Feature gaps: Slack offers Channels, File Sharing and Huddles that Lark lacks. Lark brings Calendar, Docs and Messenger that Slack does not have.
Team fit: Both tools target any size teams, so the decision hinges on features and workflow fit rather than scale.
Where each tool shines: Slack's biggest strengths are: massive integration ecosystem with 2,400+ apps. excellent search across all messages and files. Lark's biggest strengths are: includes messenger as a core feature, purpose-built for team communication workflows. includes video as a core feature, purpose-built for team communication workflows.
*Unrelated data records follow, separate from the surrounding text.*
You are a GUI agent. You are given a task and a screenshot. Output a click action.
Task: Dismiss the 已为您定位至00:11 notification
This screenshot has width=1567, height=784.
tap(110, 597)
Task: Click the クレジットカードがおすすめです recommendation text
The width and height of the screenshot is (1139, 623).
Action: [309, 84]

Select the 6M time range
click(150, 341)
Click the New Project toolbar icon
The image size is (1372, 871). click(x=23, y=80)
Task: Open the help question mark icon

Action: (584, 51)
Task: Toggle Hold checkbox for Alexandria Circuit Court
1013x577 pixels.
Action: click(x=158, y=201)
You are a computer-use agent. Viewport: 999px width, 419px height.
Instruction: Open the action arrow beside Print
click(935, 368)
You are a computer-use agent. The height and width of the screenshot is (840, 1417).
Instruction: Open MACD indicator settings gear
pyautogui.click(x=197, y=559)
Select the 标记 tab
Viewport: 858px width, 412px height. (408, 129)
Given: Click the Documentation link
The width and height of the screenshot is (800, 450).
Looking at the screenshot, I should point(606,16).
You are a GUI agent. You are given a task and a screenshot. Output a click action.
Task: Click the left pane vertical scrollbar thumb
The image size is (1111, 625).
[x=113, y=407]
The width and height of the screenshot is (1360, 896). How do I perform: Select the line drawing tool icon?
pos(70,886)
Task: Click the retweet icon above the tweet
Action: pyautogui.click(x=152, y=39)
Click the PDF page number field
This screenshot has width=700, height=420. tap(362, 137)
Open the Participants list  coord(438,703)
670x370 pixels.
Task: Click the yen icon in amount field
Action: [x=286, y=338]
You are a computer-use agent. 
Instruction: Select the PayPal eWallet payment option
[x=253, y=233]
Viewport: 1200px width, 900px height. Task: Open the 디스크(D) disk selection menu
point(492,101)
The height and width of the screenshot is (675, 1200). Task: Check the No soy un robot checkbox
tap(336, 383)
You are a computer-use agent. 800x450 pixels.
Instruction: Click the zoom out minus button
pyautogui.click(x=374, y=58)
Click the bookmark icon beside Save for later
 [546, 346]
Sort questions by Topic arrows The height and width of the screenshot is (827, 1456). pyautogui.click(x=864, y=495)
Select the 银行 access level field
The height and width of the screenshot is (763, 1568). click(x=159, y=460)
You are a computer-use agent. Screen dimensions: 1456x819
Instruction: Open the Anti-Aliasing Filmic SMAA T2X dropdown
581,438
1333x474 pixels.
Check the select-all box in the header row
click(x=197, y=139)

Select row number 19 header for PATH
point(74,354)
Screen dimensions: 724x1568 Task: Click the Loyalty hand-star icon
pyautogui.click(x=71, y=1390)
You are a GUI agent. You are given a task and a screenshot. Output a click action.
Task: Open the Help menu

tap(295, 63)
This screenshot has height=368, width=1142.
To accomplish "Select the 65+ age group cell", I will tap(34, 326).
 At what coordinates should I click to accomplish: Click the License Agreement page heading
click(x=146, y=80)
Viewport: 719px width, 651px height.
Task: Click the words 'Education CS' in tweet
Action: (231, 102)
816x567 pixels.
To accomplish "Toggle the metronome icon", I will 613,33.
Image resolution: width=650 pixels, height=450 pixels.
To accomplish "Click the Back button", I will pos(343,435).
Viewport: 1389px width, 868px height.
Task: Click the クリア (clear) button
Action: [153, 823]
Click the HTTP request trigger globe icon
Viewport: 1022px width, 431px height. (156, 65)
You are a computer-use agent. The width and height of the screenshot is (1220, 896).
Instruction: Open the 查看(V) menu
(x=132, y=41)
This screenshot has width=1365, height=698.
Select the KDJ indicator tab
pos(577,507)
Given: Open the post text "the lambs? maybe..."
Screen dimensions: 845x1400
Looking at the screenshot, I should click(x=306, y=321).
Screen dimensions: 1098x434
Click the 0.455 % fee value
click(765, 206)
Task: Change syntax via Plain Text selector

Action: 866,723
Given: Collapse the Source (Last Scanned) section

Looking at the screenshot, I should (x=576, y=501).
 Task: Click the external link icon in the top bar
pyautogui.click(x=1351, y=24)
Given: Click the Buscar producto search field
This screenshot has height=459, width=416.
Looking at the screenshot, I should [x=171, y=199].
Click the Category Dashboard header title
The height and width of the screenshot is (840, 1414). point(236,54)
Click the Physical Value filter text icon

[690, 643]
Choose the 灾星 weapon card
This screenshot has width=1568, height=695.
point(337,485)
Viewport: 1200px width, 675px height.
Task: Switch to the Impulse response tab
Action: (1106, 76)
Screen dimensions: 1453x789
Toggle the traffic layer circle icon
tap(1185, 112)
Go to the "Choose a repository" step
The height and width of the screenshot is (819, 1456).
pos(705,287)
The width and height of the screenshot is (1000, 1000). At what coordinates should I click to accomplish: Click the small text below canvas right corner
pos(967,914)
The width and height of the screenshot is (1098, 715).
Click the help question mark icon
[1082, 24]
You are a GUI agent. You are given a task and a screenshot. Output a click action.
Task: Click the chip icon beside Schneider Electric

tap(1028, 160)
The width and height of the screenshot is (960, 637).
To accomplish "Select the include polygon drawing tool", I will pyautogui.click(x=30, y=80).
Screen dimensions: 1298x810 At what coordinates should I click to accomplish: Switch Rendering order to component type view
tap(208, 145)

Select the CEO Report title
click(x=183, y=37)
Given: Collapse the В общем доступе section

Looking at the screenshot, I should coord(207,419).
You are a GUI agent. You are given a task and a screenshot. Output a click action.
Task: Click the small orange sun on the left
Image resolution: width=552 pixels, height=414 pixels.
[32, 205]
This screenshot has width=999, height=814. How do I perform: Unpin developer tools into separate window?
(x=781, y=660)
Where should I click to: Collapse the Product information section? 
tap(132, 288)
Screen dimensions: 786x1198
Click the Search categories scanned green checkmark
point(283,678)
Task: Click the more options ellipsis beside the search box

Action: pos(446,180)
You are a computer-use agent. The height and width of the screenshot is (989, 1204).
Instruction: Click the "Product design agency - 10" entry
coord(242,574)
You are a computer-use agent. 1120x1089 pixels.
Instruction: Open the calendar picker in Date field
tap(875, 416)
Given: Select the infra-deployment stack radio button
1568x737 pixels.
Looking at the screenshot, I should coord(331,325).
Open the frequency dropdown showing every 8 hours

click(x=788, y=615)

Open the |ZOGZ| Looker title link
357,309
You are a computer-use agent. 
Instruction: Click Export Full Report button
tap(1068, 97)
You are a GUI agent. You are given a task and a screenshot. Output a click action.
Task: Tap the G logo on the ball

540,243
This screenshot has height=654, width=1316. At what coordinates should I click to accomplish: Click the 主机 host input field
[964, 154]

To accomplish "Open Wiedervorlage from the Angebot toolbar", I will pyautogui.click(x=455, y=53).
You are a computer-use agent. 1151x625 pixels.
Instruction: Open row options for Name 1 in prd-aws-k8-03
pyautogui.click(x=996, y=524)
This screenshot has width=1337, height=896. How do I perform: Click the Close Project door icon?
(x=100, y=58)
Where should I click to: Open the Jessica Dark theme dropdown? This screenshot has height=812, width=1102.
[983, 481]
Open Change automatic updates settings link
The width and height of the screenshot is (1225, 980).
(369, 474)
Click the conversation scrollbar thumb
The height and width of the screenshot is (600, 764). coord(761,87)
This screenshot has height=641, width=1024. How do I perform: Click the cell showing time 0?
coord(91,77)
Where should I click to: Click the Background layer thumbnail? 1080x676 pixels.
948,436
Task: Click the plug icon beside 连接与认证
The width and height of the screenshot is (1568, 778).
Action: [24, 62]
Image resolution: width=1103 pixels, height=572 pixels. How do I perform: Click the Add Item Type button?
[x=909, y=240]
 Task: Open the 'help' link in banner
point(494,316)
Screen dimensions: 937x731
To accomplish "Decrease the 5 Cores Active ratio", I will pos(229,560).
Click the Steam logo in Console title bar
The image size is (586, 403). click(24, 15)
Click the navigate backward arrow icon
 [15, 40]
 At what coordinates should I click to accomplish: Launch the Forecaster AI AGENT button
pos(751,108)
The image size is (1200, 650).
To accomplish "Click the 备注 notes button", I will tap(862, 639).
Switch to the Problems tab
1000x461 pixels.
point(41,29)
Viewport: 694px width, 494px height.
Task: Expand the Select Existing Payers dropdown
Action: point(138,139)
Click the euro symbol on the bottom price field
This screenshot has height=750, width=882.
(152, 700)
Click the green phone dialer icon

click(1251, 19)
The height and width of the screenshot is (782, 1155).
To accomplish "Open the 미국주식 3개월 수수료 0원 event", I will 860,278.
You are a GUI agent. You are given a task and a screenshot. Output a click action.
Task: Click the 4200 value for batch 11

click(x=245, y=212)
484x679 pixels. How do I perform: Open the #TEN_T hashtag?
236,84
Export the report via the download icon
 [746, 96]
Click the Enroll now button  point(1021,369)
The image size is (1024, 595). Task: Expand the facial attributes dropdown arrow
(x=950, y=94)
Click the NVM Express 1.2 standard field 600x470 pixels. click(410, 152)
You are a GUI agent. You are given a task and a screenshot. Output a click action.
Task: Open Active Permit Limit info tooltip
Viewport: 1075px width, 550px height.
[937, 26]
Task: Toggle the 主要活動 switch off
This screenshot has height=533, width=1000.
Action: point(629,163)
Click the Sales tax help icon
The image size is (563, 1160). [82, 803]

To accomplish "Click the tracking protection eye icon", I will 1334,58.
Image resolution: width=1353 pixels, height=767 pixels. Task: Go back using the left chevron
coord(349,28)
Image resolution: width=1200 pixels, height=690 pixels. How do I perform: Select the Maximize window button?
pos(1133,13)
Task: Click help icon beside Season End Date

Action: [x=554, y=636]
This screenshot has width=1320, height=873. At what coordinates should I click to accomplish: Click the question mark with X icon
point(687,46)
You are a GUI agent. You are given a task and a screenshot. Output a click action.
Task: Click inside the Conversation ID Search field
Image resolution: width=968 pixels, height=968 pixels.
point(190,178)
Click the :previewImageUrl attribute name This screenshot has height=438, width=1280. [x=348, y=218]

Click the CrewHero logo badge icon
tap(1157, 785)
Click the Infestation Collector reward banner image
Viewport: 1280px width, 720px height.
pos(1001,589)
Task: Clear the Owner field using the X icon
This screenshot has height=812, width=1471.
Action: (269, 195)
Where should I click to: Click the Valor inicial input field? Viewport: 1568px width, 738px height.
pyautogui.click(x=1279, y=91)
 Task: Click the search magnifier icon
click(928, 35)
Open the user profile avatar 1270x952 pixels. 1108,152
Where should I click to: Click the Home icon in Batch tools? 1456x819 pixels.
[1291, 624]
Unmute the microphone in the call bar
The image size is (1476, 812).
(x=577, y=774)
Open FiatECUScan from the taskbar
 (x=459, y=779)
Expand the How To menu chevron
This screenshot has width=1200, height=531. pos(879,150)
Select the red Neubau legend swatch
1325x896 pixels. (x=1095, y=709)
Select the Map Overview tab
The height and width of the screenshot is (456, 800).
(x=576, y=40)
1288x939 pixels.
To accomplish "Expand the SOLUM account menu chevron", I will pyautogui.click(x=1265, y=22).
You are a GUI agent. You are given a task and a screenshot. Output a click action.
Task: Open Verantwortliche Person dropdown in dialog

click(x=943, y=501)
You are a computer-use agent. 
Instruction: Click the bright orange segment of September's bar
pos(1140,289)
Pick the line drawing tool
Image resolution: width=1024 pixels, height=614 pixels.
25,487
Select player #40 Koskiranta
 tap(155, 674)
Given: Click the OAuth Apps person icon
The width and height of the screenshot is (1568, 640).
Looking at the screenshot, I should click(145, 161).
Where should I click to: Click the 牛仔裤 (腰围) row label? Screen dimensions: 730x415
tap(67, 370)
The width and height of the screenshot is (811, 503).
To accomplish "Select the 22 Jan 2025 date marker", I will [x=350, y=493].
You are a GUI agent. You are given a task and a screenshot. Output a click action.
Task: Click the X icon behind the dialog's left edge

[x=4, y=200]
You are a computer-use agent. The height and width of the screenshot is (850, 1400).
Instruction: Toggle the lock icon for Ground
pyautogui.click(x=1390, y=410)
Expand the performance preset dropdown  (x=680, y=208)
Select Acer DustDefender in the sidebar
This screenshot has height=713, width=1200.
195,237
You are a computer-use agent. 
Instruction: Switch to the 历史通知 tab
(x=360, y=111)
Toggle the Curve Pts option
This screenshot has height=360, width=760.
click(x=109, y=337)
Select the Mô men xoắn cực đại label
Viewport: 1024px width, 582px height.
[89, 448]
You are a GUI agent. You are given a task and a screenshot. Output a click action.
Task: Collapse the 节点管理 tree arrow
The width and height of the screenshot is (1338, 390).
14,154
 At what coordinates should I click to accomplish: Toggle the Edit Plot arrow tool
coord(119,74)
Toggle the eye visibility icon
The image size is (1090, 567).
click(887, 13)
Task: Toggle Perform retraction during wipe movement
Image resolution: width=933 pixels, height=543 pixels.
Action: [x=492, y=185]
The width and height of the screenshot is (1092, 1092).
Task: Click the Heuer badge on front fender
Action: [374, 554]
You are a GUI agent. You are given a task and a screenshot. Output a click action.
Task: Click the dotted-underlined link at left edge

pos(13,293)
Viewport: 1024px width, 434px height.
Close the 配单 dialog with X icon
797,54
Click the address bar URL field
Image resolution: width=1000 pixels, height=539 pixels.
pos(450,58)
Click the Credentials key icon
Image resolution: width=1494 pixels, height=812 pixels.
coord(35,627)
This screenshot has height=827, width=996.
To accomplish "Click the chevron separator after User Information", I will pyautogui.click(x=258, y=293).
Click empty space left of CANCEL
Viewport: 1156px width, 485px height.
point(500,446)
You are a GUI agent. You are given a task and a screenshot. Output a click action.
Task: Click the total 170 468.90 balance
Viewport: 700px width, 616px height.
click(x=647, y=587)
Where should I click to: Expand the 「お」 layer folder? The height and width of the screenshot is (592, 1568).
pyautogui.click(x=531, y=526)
Watch out for: With Slack, users commonly note that expensive at scale — costs add up fast with large teams. With Lark, the main complaint is that free plan exists but key features are locked behind the paid upgrade.
Choose Slack if...
- Your profile matches its sweet spot: teams that need organized, searchable communication
- You specifically need Channels and File Sharing
- You care about excellent search across all messages and files
- The free tier works for you: free for small teams, 90-day history
Choose Lark if...
- Your profile matches its sweet spot: teams wanting an all-in-one collaboration suite
- Budget is a hard constraint — Lark is free, Slack is not
- You specifically need Calendar and Docs
- You care about includes video as a core feature, purpose-built for team communication workflows
- The free tier works for you: free for up to 50 users
Looking for more options?
Related comparisons
Stay sharp
price changes, and honest takes — weekly.